Places that have a reduction in violence have used an integrated model, Humphrey said, “where they talk to each other and learn from each other and trust each other as professionals and that improves care.”

But in TT “I think that professionals can be territorial when it comes to their professions. For example, psychologists don’t want police involved in what we want to do. Police would not want psychologists in what they want to do.

“There is this territory over every profession that is protective because of this pervasive fear, that keeps people going within the boundaries and isolated and following the rules...,” she added.

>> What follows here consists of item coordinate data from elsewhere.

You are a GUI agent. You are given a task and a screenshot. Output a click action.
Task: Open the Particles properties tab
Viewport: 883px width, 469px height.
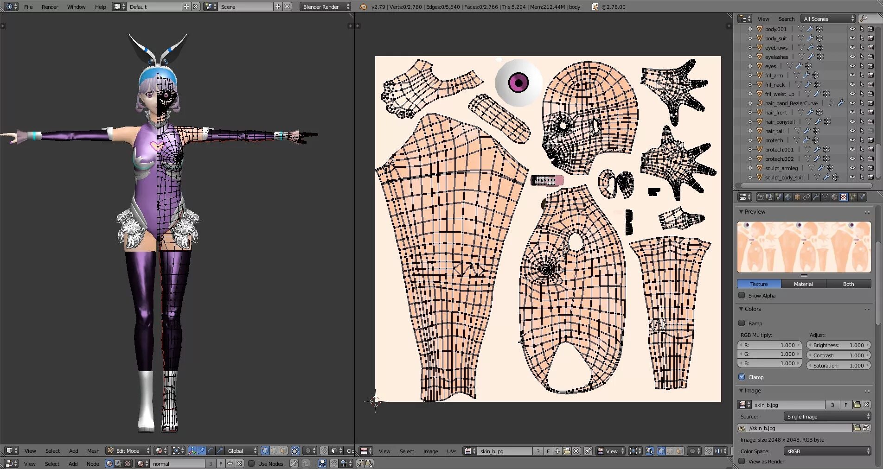point(853,197)
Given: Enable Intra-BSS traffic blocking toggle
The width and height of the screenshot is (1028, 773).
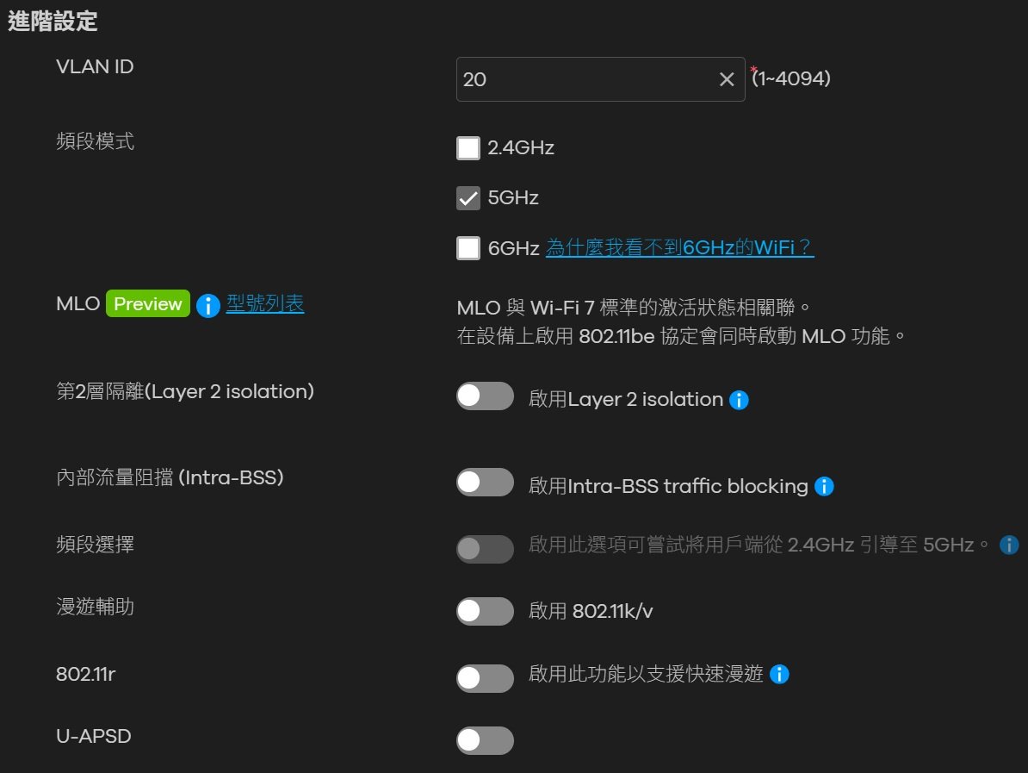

From the conference a working paper will be developed, “which will be shared and used to engage national conversation on violence prevention and management, as well as inform national policy and stakeholder collaboration.”

The organisation will also spearhead a pilot programme “to connect dots and give people in communities that would not otherwise have power, the power to safely report to the right places, so the people who can help, can safely connect the dots.”